O enaltecimento da tradição foi igualmente notório durante a preparação para a Queima das Fitas 2023/2024. O quão hipócrita seria, no atual panorama nacional e internacional, pautado por inúmeras questões socioeconómicas e culturais, escolher-se um tema centrado no próprio evento? Curiosamente, foi exatamente isso que aconteceu “Os 125 anos da Queima das Fitas” foi o tema eleito para a última edição do evento académico mais importante do ano, deixando inconformados os estudantes que viam uma oportunidade de conferir à popular festa académica um toque de sensibilização.
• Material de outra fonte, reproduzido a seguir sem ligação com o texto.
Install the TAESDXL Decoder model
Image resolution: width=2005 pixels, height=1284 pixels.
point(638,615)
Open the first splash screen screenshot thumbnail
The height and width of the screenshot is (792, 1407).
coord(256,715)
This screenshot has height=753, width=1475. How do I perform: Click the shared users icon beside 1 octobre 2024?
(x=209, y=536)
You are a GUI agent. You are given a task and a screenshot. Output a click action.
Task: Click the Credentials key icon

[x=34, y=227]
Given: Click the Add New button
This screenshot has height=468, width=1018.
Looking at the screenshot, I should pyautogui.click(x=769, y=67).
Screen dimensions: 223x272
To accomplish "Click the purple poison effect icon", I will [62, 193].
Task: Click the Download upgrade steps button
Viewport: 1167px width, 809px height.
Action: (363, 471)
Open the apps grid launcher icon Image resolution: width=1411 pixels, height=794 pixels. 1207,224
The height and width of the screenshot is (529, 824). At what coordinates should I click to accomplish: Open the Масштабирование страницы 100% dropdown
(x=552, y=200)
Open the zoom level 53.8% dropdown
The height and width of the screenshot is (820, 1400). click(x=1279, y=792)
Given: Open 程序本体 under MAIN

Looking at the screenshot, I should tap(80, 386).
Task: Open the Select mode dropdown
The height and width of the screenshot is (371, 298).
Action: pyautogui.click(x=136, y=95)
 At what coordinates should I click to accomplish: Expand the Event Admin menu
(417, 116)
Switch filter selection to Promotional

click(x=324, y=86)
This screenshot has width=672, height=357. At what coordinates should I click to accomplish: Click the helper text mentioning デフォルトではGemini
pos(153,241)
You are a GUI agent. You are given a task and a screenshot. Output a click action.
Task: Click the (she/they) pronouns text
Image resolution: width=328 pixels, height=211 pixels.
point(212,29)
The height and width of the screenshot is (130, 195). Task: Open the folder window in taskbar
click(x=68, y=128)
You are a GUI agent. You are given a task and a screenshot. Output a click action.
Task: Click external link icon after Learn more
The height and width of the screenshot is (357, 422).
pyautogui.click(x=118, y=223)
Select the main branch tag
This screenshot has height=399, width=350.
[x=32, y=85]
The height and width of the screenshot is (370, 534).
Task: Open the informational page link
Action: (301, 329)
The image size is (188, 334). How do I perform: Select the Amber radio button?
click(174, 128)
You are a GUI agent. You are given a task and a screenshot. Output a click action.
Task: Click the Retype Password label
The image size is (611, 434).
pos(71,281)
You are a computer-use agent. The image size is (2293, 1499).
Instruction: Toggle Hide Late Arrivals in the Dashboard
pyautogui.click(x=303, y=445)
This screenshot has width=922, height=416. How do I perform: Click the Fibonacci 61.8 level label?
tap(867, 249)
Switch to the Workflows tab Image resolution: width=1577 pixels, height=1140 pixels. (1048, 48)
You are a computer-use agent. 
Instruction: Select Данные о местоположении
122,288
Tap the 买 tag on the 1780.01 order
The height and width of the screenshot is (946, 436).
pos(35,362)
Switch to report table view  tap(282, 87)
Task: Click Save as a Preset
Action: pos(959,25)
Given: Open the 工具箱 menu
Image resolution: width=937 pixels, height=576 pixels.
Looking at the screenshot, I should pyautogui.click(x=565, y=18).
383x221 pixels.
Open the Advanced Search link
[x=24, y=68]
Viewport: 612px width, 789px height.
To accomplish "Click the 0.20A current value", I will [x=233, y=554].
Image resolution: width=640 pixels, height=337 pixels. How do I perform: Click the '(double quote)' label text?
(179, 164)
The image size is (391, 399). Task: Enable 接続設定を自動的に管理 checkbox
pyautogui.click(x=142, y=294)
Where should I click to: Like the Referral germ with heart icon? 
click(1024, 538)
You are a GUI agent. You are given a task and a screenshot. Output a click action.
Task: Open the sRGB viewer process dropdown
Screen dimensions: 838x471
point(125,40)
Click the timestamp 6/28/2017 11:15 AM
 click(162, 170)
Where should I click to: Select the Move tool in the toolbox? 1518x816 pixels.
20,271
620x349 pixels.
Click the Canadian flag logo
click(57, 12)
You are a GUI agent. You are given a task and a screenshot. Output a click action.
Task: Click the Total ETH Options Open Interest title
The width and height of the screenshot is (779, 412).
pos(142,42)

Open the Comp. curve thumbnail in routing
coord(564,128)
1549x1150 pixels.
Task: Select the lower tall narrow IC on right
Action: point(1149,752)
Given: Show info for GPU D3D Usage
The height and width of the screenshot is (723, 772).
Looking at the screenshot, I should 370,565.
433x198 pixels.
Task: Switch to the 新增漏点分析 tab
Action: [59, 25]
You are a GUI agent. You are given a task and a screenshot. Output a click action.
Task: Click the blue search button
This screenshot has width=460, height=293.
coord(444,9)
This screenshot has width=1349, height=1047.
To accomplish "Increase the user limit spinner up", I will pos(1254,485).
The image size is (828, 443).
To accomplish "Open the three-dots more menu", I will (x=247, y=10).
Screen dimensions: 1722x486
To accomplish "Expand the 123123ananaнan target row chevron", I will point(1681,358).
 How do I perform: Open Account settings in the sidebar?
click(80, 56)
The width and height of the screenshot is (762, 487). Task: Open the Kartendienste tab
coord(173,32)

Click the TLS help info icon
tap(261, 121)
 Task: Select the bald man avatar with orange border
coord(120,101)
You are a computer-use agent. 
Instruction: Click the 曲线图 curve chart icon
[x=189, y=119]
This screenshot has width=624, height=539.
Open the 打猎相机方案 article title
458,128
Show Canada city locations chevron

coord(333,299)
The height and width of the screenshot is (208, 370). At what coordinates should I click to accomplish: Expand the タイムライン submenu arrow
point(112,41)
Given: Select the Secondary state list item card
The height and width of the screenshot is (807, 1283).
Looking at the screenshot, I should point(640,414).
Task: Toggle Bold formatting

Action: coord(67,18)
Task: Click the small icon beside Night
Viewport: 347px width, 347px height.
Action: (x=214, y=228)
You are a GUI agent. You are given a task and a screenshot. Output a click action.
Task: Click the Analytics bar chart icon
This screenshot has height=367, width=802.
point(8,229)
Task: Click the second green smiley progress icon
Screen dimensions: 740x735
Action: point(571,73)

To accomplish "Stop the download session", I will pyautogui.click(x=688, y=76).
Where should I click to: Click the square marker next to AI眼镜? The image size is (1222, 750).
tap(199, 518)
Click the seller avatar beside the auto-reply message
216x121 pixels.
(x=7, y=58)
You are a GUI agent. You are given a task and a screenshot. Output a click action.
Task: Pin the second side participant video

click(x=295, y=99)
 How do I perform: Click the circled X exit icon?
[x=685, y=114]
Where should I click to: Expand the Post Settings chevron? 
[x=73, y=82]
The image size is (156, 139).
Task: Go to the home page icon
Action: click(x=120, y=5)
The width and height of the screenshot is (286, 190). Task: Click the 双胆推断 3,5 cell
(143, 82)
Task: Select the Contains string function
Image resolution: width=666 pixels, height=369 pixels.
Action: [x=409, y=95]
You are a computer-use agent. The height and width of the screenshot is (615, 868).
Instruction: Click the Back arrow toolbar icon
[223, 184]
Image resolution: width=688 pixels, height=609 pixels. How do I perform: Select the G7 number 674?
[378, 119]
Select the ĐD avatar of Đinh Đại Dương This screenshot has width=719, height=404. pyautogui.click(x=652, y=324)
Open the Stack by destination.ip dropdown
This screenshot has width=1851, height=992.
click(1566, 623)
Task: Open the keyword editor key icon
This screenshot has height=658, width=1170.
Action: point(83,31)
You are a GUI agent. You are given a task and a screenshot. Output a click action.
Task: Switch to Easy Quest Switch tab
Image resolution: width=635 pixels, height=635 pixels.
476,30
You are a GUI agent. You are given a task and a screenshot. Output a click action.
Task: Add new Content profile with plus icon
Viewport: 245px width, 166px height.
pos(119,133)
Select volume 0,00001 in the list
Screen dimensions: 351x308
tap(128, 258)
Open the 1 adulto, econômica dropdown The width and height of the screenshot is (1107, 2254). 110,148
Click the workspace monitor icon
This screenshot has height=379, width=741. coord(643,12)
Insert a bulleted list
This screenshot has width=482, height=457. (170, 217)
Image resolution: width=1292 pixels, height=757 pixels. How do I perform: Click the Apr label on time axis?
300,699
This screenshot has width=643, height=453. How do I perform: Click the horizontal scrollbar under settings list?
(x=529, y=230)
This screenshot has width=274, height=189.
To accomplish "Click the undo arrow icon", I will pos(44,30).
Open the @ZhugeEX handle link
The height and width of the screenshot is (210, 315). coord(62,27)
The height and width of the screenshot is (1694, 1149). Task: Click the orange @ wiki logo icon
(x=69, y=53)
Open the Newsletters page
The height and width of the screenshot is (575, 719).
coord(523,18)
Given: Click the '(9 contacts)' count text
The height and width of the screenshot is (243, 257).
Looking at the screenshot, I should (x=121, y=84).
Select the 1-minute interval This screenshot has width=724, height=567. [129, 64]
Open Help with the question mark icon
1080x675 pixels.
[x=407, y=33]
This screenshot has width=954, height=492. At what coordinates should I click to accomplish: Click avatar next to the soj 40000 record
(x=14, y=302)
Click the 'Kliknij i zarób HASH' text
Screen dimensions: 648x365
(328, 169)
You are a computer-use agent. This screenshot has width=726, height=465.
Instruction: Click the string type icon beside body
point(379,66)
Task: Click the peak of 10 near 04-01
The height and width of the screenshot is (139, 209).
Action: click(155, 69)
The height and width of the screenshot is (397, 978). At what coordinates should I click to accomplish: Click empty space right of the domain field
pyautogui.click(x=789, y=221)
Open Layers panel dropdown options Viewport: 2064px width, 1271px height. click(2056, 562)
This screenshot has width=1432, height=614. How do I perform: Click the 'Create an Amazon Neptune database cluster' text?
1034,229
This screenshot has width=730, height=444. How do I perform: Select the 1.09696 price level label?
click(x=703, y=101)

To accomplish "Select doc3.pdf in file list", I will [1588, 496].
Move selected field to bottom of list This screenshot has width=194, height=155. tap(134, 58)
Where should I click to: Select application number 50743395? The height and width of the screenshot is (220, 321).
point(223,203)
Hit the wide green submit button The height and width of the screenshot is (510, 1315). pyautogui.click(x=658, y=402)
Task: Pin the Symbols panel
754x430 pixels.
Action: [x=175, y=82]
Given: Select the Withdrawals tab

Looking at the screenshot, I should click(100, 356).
Por trás da tradição, uma trajada desassossegada

FilipaMartins

Falemos, agora, de outro elemento tabu para quem é amante da tradição: o Traje Académico. Muitos associam a sua origem à ambição de acabar com as diferenças sociais e de classes entre estudantes. No entanto, os factos apresentam-se bem diferentes. A “Capa e Batina” remonta para a influência da Igreja (responsável pelo ensino superior até ao século XVIII), na criação do traje, que terá sido inspirado nas Batinas Eclesiásticas. Só em 1957, aquando da publicação do primeiro código de praxe, o Traje Académico adquire um novo simbolismo; aí sim, associado à igualdade, respeito, humildade e fraternidade. Apesar do seu valor simbólico, foram criadas uma série de regras no seu modo de utilização que devem ser seguidas à risca: “traça-se sempre [a capa] sobre o ombro esquerdo; quando se usa pelas costas, deve ter algumas dobras no colarinho correspondendo o número de dobras ao ano do curso ou ao número de matrículas; em serenatas tem que estar totalmente traçada; na missa coloca-se pelas costas sem dobras; os rasgões na capa devem ser feitos por pessoas importantes e os emblemas, cosidos na parte inferior esquerda no lado de dentro da capa, […]”. Ora, além do exímio rigor que nos é exigido para integrarmos o clube dos bons usuários da Capa e Batina, é ainda “[…] proibido o uso de botins ou botas, sapatilhas, luvas, maquilhagem excessiva, pulseiras e todos os adereços que choquem negativamente com o uso da Capa e Batina e com os princípios que lhe estão inerentes;” (CPUC, 2022). Creio que a padronização do vestuário para efeitos sociais e a censura da liberdade de expressão e estética de cada um são dois conceitos separados por uma linha muito ténue

Ou seja, posso sair à rua com o traje vestido e participar numa manifestação contra desigualdades sociais, mas se o fizer de batom vermelho e unhas pintadas contribuo para que essas desigualdades se acentuem? Pelo facto de poder ser distinguida à distância? Penso que esta cultura de opressão de identidade e de liberdade individuais em nome da tradição começa a ganhar um aspeto antiquado e muito pouco inclusivo nos valores que esta universidade difunde.